Monday, August 22, 2011

Redemption

Guilt.
You bad taste in my mouth,
I'll wash you down with a frothy soda pop
Or perhaps a feel-good movie.

It's not my fault.

You creep into my heart like a hot lizard,
snaking your way down to gnaw at the roots of my sensitive pride.

You hot potato - I'll toss you out of me
I can't stand to own you.
My fingers are turning black,
like my motives. Oh, I am indeed a wretch.

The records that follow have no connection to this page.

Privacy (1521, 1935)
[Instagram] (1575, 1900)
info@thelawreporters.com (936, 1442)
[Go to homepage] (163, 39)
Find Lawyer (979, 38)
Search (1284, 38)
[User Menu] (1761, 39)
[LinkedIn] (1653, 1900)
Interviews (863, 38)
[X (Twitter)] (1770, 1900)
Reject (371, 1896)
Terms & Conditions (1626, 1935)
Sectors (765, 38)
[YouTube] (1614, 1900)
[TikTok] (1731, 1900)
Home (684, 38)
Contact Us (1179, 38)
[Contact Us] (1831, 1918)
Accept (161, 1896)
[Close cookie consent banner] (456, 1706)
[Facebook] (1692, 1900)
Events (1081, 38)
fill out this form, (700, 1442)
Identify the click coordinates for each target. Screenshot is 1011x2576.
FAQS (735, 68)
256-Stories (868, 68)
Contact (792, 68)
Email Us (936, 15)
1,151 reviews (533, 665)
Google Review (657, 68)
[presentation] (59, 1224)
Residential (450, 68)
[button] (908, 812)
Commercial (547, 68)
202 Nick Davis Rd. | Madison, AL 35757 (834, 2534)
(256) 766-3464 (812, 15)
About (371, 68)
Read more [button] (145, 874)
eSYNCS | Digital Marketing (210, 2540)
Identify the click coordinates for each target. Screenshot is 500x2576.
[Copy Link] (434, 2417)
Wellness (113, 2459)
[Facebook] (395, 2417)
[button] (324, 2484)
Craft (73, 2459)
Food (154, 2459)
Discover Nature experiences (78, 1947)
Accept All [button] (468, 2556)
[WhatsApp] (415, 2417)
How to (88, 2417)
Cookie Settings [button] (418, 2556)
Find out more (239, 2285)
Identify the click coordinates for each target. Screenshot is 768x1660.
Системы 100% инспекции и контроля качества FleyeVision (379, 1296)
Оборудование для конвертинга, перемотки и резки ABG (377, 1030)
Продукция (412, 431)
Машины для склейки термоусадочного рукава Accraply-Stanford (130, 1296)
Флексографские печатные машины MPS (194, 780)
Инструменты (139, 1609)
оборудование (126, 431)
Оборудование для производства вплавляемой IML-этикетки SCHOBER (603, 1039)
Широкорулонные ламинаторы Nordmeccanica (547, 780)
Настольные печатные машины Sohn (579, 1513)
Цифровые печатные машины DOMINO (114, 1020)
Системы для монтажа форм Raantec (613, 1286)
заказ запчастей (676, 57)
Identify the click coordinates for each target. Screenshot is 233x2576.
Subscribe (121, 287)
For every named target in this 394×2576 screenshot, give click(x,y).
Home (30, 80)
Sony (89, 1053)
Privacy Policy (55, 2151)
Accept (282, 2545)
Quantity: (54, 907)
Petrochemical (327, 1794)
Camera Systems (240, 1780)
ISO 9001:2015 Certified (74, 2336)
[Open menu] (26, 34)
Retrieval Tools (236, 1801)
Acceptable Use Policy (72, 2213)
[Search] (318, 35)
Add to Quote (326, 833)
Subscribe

Remedy, please, a remedy - anything.

I'll brand you with my initials
You cruel, cruel pet,
This will take the last of my pride.

I walk the halls of the ruin of my heart
And find it an empty tomb.
The things I thought splendid and virtuous about myself -
They're crawling with iniquity.

A prince. He comes to see me?
In this place?
In my place.

Oh, Lord, I'm saved. I'm safe.
My heart is redeemed at last.
All because You could stand to own me.

Saturday, August 6, 2011

Meaningless! Meaningless!

If I read for too long,
My eyes grow too wide
Filled up with big words
With big ideas inside

A little blob of jam on too much toast
My thoughts scraped over too much bread
These are the moments I love the most
When the world's just too big for my head

What makes a maker make,
What made my Maker make me?

I can dance with the knowing of not knowing
I can laugh at the formulas for love
And bespectacled old men's equations for infinity
Who think the universe will never be quite universe enough

And all the factors run down my mind
Always sliding comfortably back home to zero.